Records for the task:
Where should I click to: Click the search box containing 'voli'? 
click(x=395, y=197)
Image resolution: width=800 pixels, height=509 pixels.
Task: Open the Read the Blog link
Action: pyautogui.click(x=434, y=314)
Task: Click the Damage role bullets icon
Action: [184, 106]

Task goal: Reproduce the listing above precisely.

Answer for this exercise:
Where should I click to: Click the search box containing 'voli'? 
click(x=395, y=197)
Image resolution: width=800 pixels, height=509 pixels.
Task: Open the Read the Blog link
Action: pyautogui.click(x=434, y=314)
Task: Click the Damage role bullets icon
Action: [184, 106]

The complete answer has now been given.